### [EXCERPTED TEXT]
* * * * *
The acoustic properties of pulse-resonance sounds and the auditory variables of perception
The final section of this Chapter reviews the relationship between the acoustic properties of sound and three variables of auditory perception, loudness, pitch and timbre, to illustrate how they relate to the variables of music perception described in the sections above, namely, melody, instrument family and instrument register. The American National Standards Institute (ANSI) has provided official definitions of loudness, pitch, and timbre, and these definitions are widely quoted. The Section begins with these definitions since they might have been expected to specify just those relationships between physical and perceptual variables that we require to explain the perception of musical notes. The definitions are:
12.03 loudness. That attribute of auditory sensation in terms of which sounds may be ordered on a scale extending from soft to loud.
12.01 pitch. That attribute of auditory sensation in terms of which sounds may be ordered on a scale extending from low to high. Pitch depends primarily upon the frequency content of the sound stimulus, but it also depends upon the sound pressure and the waveform of the stimulus. Note - The pitch of a sound may be described by the frequency or frequency level of that simple tone having a specified sound pressure level that is judged by listeners to produce the same pitch.
12.09 timbre. That attribute of auditory sensation which enables a listener to judge that two nonidentical sounds, similarly presented and having the same loudness and pitch, are dissimilar. Note - Timbre depends primarily upon the frequency spectrum, although it also depends upon the sound pressure and the temporal characteristics of the sound.
* * * * *
### [DATA]
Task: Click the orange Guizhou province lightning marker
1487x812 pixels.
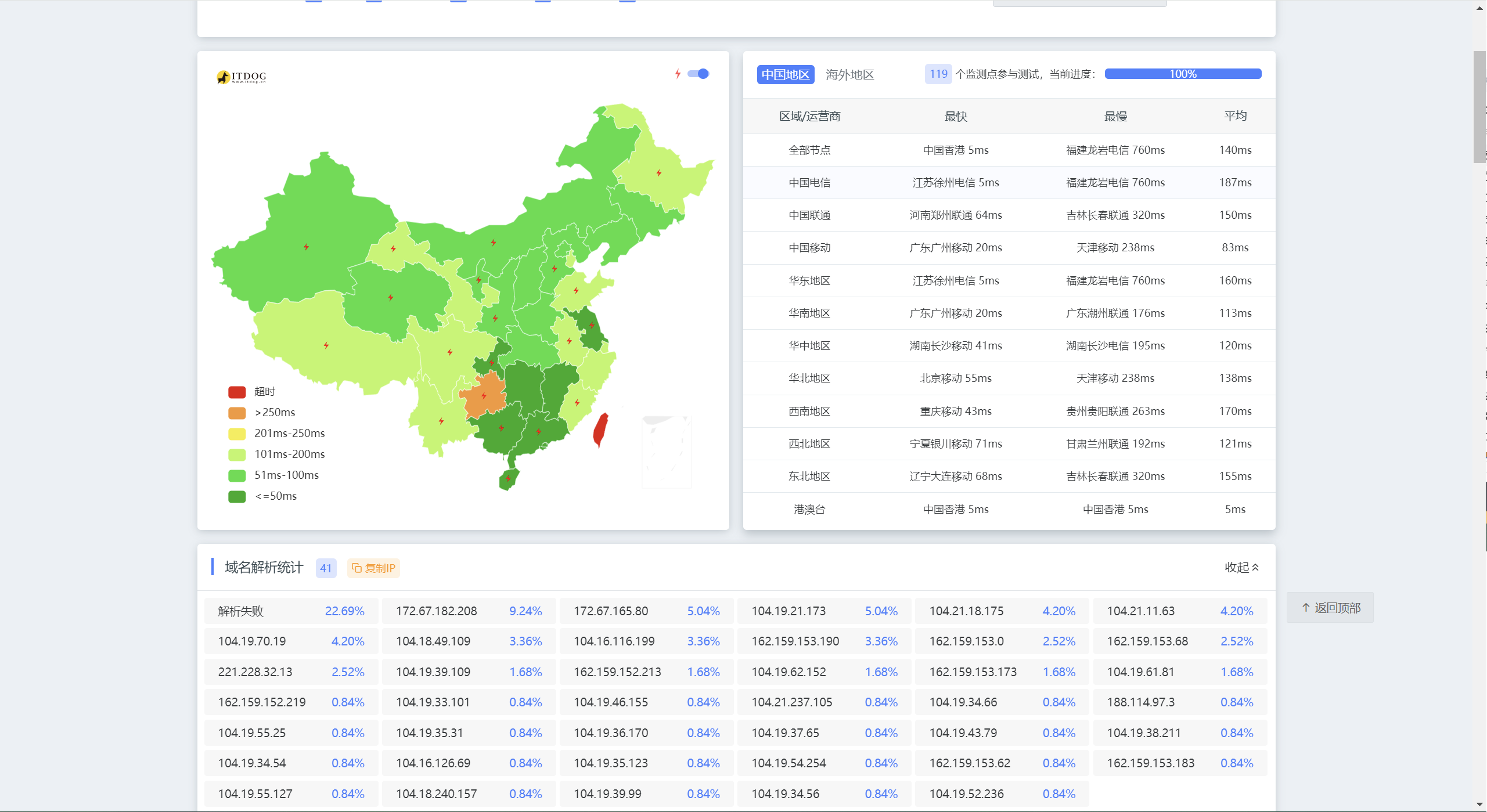Action: [484, 396]
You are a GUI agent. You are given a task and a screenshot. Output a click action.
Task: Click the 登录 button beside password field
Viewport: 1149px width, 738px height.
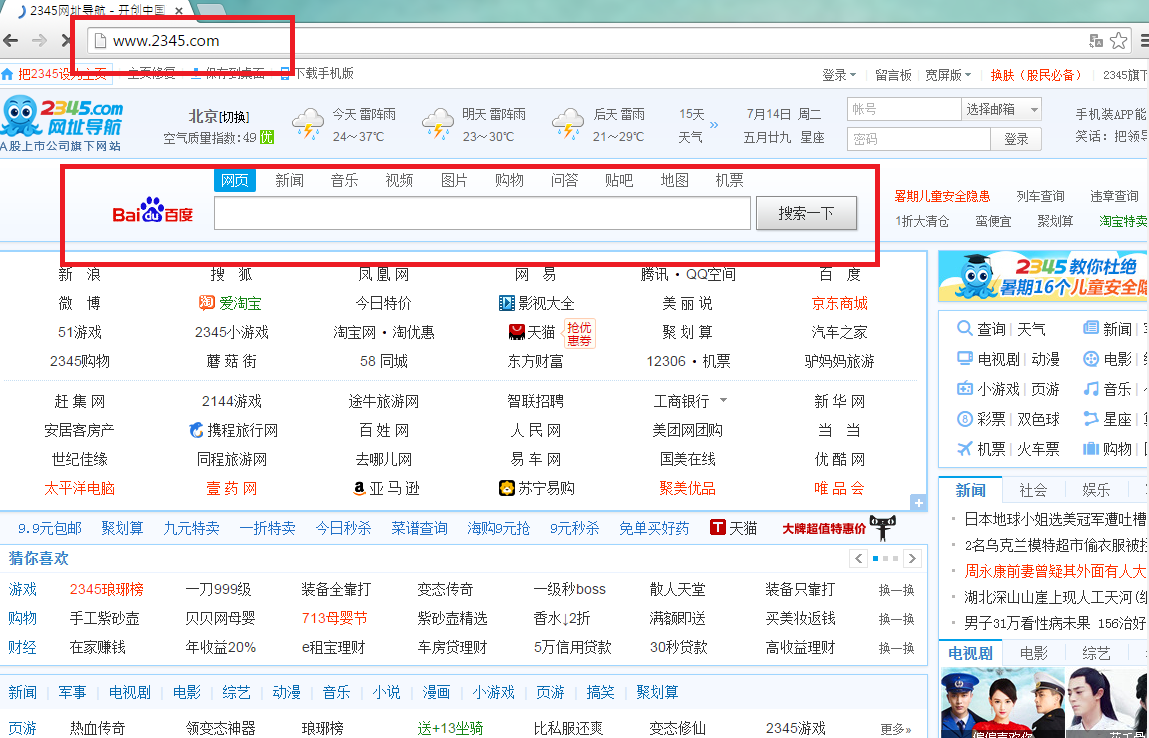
* * * * *
### [DIRECTIVE]
Please continue the passage on the ANSI definitions of loudness, pitch and timbre, picking up after its final definition.

### [TASK ANSWER]
["American national standard acoustical terminology" (1994). American National Standards Institute, ANSI S1.1-1994 (R1999)]
The definitions are useful, inasmuch as they illustrate the desire to relate properties of perception to physical properties of sound, and they illustrate what is regarded by auditory scientists as a principled way of proceeding with this task. Unfortunately, the definitions focus on the perceptual properties without, in the end, specifying the relationship of each to the corresponding auditory, acoustic, or physical variables, other than to say that both pitch and timbre depend primarily upon the frequency content of the sound. While true, this is not very helpful since it does not say which aspect of the frequency information is associated with which aspect of pitch and timbre. The discussion of acoustic scale in Section 2 suggests that, for musical sounds at least, we can be more specific about the relationship between the acoustic properties of sound and the perceptions associated with musical notes and instruments. Ss, the position of the fine structure of magnitude spectrum, largely determines the pitch of a musical note, and a melody is an order sequence of Ss values. The shape of the spectral envelope is closely associated with the perception of instrument family, or the family aspect of timbre. So it is envelope shape that supports the general distinction between brass and string instruments. Sf, the position of the envelope of the magnitude spectrum, combines with Ss to determine the register of the instrument. The acoustic scale variables Ss and Sf are also prime determinants of our perception of the size of an instrument or the height of a singer. In this final section of the chapter, we review the relationship between the three acoustic properties of sound and the auditory variables, pitch and timbre, with a view to developing more specific definitions of pitch and timbre for music perception.
The effect of source size on pitch and timbre
Consider the definitions of pitch and timbre, and the question of how we perceive the physical changes that take place in a vowel as a child grows up, or in a musical note as an instrument like a trumpet 'grows up' into a tuba, that is, when a note is played by successively larger members of an instrument family. The logic of the definition of timbre not entirely clear, but it would appear to involve identifying variables of auditory perception that do not affect timbre, and separating them from the remaining variables, which by default are part of timbre. The perceptual variables of particular interest are duration, loudness and pitch.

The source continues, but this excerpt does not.